One of the most intirguing aspects of Sam Raimi's Oz: The Great and Powerful has been its eye-popping aesthetic. Earlier posters and the trailer were filled with dazzling color and lush landscapes — which, okay, were more than a little reminiscent of Tim Burton's Alice in Wonderland, thanks to the involvement of production designer Robert Stromberg. But the visuals weren't really the big problem with that movie.

The latest poster retains the same fairy tale feel, but then cranks it up way, way too high. There's a little bit of everything here, from flying monkeys to teapot houses and a fat, happy munchkin, but the slapdash way they're thrown together makes the poster makes it look less like a professional piece of work than a slapdash collage assembled by a hyperactive kid emulating Lisa Frank. See it for yourself after the jump.
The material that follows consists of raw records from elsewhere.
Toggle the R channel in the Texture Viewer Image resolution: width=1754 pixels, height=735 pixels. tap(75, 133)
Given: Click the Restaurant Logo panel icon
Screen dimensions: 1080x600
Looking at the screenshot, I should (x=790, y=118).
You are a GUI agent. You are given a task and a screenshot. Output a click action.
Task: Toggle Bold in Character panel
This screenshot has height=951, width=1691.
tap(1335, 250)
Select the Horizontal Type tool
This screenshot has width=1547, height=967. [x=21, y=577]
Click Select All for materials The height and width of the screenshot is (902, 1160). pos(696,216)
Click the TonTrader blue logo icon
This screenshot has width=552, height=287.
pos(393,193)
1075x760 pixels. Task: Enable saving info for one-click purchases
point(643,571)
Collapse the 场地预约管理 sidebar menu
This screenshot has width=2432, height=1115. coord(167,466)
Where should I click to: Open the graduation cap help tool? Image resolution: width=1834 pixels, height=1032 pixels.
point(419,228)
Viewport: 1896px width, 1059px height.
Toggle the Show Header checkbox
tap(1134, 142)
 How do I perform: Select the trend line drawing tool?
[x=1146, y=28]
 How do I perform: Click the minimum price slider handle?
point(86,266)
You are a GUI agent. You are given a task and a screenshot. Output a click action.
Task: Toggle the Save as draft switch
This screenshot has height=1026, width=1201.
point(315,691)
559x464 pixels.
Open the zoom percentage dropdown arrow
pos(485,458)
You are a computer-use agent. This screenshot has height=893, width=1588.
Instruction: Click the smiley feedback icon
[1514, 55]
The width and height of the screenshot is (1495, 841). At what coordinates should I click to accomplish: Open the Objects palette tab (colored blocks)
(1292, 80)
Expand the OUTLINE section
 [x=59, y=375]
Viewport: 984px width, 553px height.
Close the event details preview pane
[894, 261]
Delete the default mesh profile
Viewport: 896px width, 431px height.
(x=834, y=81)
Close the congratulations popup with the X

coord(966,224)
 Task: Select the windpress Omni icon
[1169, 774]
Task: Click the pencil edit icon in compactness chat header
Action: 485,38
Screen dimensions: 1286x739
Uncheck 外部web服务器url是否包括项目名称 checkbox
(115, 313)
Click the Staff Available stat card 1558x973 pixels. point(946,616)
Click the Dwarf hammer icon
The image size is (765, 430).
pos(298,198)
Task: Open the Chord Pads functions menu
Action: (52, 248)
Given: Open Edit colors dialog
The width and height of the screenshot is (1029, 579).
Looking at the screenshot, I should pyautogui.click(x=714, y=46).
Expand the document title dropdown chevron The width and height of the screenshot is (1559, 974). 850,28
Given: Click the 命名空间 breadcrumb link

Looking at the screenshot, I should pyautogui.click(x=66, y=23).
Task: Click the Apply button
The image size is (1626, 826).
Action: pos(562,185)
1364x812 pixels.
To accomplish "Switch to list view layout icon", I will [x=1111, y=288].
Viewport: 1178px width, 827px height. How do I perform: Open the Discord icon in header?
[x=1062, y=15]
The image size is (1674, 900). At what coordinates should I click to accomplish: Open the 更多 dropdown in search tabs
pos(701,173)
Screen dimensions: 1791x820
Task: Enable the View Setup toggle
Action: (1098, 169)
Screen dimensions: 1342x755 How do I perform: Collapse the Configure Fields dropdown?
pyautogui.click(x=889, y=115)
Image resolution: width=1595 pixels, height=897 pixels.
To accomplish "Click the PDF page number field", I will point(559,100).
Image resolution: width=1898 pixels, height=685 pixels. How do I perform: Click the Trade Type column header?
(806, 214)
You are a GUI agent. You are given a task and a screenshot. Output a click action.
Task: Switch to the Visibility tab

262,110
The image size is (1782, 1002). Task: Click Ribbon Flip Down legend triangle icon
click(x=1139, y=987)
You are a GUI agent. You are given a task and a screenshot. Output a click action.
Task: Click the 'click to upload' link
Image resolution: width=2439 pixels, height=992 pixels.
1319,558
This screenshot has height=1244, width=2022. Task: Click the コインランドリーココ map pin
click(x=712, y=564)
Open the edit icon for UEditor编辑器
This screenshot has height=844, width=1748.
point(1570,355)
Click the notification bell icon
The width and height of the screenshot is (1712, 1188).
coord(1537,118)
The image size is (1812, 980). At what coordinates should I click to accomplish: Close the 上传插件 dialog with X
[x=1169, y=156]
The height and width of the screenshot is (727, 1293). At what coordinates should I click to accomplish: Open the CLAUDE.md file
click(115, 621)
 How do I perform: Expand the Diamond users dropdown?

The individual components don't look so awful. I even kind of like that so-ugly-it's-cute thing up in the top left corner. But the crowded, haphazard arrangement makes the poster as a whole look laughably hideous. Suddenly, that character overload approach doesn't seem like such a bad idea, especially when the stars of this particular film include James Franco, Michelle Williams, Mila Kunis, and Rachel Weisz.

Oz: The Great and Powerful opens March 8.

Disney's fantastical adventure "Oz The Great and Powerful," directed by Sam Raimi, imagines the origins of L. Frank Baum's beloved character, the Wizard of Oz. When Oscar Diggs (James Franco), a small-time circus magician with dubious ethics, is hurled away from dusty Kansas to the vibrant Land of Oz, he thinks he's hit the jackpot—fame and fortune are his for the taking—that is until he meets three witches, Theodora (Mila Kunis), Evanora (Rachel Weisz) and Glinda (Michelle Williams), who are not convinced he is the great wizard everyone's been expecting. Reluctantly drawn into the epic problems facing the Land of Oz and its inhabitants, Oscar must find out who is good and who is evil before it is too late. Putting his magical arts to use through illusion, ingenuity—and even a bit of wizardry—Oscar transforms himself not only into the great and powerful Wizard of Oz but into a better man as well.